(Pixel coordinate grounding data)
━━━━━━━━

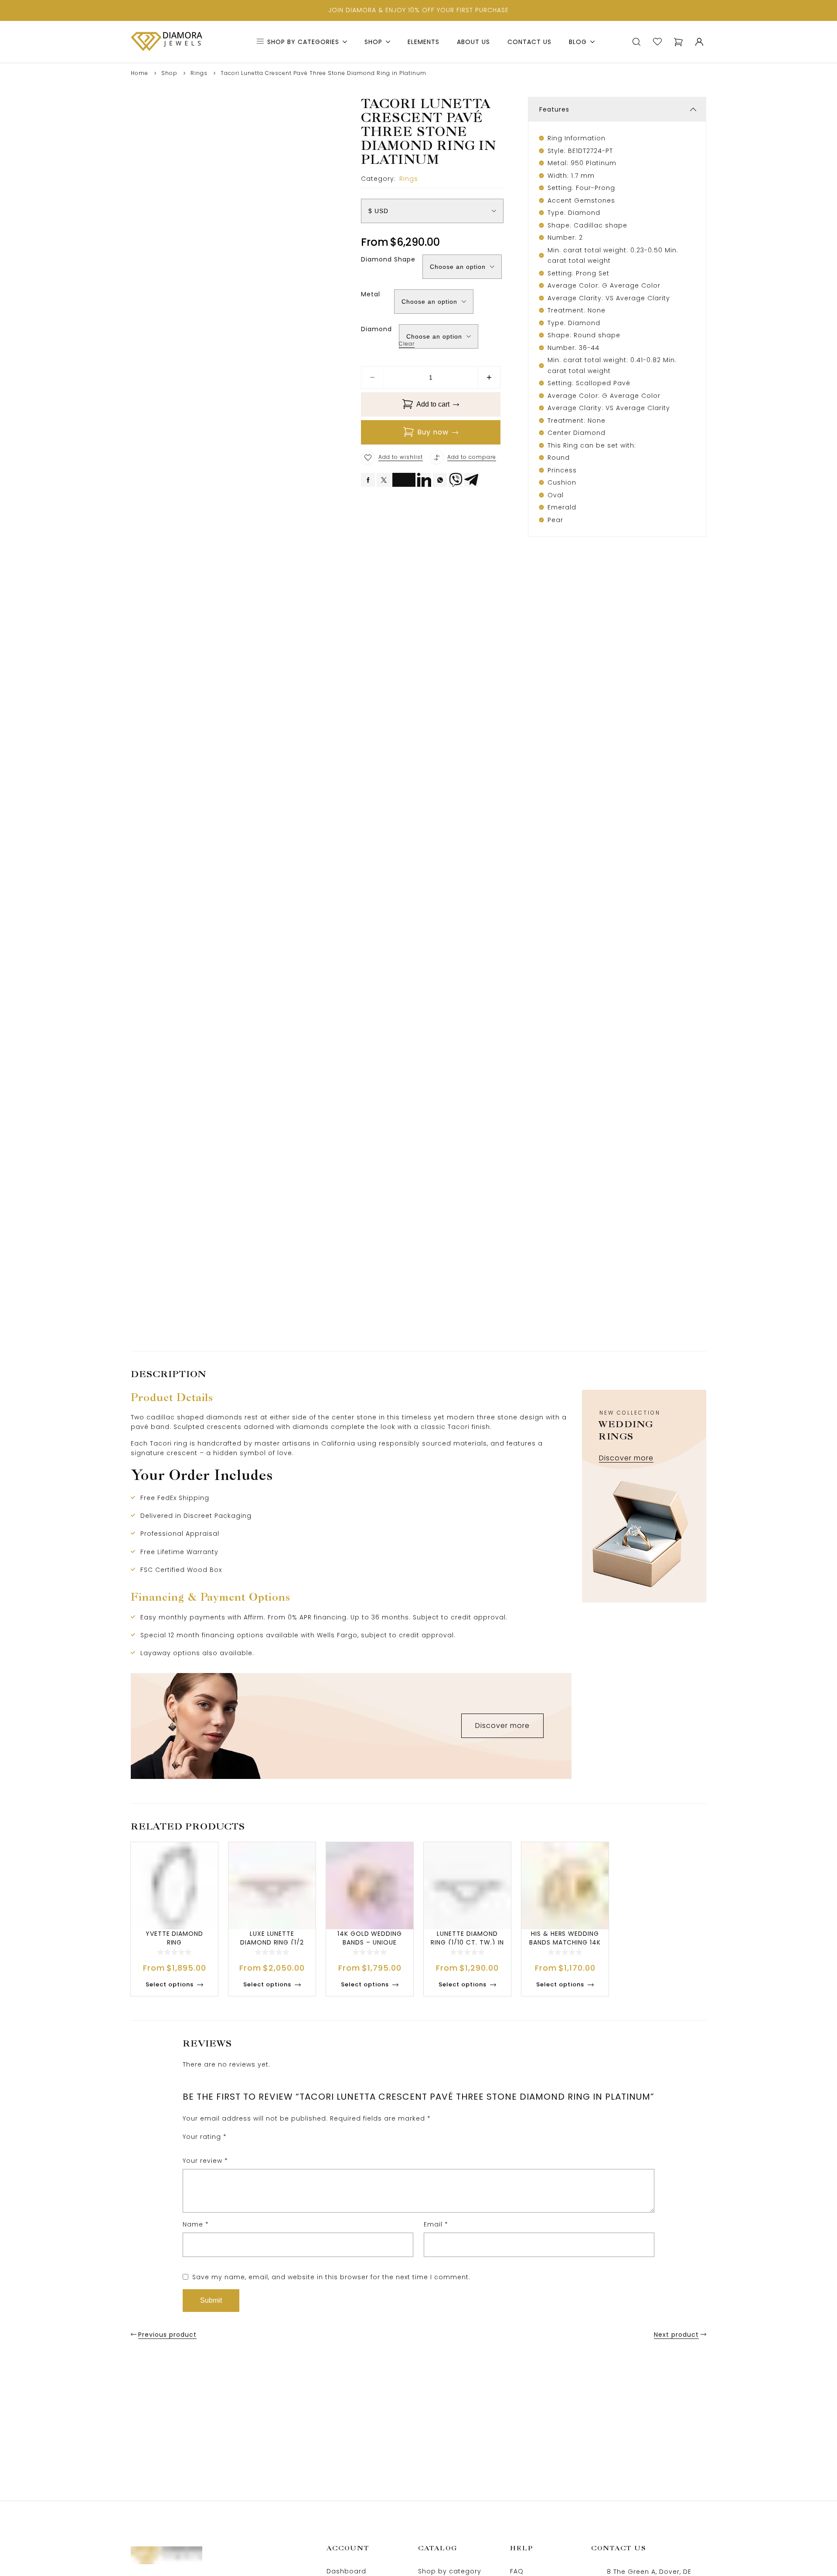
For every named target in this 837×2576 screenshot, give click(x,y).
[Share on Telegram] (471, 480)
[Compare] (437, 458)
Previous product (167, 2334)
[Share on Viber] (456, 480)
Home (139, 73)
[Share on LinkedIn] (424, 480)
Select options (170, 1984)
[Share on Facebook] (368, 480)
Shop (169, 73)
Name (196, 2224)
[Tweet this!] (384, 480)
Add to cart (432, 404)
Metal (370, 294)
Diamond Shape (388, 259)
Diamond (376, 329)
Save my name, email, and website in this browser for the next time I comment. (331, 2277)
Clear (407, 343)
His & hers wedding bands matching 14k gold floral (565, 1942)
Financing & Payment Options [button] (210, 1597)
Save (407, 477)
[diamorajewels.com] (166, 41)
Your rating (205, 2136)
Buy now (433, 432)
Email (436, 2224)
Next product (676, 2334)
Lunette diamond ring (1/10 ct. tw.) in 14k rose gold (467, 1942)
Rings (199, 73)
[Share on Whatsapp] (440, 480)
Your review (205, 2160)
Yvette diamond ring (174, 1938)
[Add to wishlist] (368, 458)
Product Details (172, 1397)
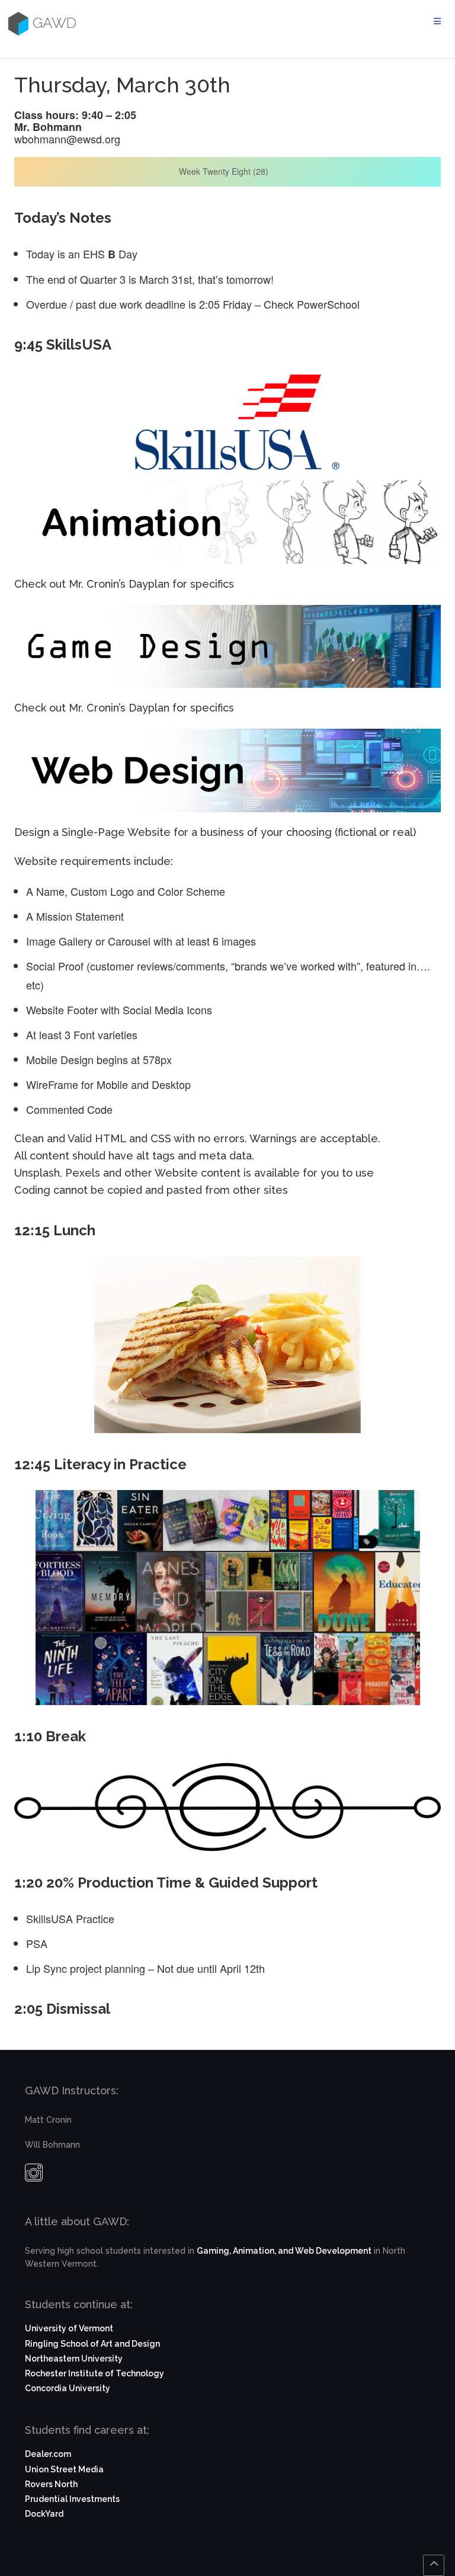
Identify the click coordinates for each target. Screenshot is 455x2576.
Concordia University (67, 2388)
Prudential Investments (72, 2499)
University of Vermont (69, 2328)
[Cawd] (16, 23)
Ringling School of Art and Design (92, 2343)
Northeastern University (74, 2358)
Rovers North (51, 2484)
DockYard (44, 2514)
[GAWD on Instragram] (34, 2175)
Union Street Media (64, 2469)
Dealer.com (48, 2454)
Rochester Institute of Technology (94, 2373)
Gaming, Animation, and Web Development (284, 2250)
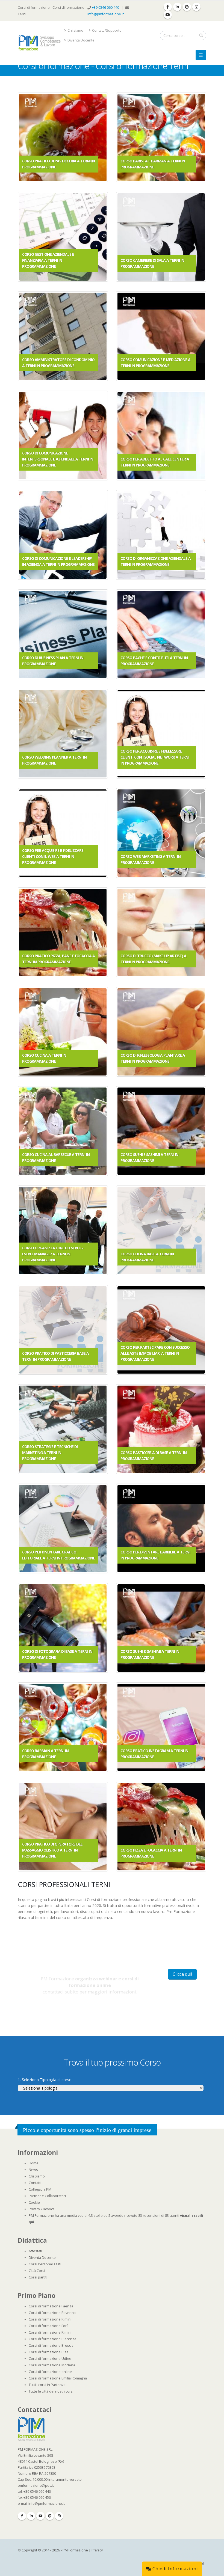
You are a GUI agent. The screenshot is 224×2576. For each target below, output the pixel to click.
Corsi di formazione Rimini (50, 2319)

━━━━━━━━

#### Required work
Your answer must be an exact copy of the records above, with no pictures included.

#### Response below
For every named target in this 837×2576 screenshot, give click(x,y).
[Share on Telegram] (471, 480)
[Compare] (437, 458)
Previous product (167, 2334)
[Share on Viber] (456, 480)
Home (139, 73)
[Share on LinkedIn] (424, 480)
Select options (170, 1984)
[Share on Facebook] (368, 480)
Shop (169, 73)
Name (196, 2224)
[Tweet this!] (384, 480)
Add to cart (432, 404)
Metal (370, 294)
Diamond Shape (388, 259)
Diamond (376, 329)
Save my name, email, and website in this browser for the next time I comment. (331, 2277)
Clear (407, 343)
His & hers wedding bands matching 14k gold floral (565, 1942)
Financing & Payment Options [button] (210, 1597)
Save (407, 477)
[diamorajewels.com] (166, 41)
Your rating (205, 2136)
Buy now (433, 432)
Email (436, 2224)
Next product (676, 2334)
Lunette diamond ring (1/10 ct. tw.) in 14k rose gold (467, 1942)
Rings (199, 73)
[Share on Whatsapp] (440, 480)
Your review (205, 2160)
Yvette diamond ring (174, 1938)
[Add to wishlist] (368, 458)
Product Details (172, 1397)
Identify the click coordinates for each target. Screenshot is 455x2576.
Concordia University (67, 2388)
Prudential Investments (72, 2499)
University of Vermont (69, 2328)
[Cawd] (16, 23)
Ringling School of Art and Design (92, 2343)
Northeastern University (74, 2358)
Rovers North (51, 2484)
DockYard (44, 2514)
[GAWD on Instragram] (34, 2175)
Union Street Media (64, 2469)
Dealer.com (48, 2454)
Rochester Institute of Technology (94, 2373)
Gaming, Animation, and Web Development (284, 2250)
You are a GUI agent. The screenshot is 224×2576. For each target below, output the pixel to click.
Corsi di formazione Rimini (50, 2319)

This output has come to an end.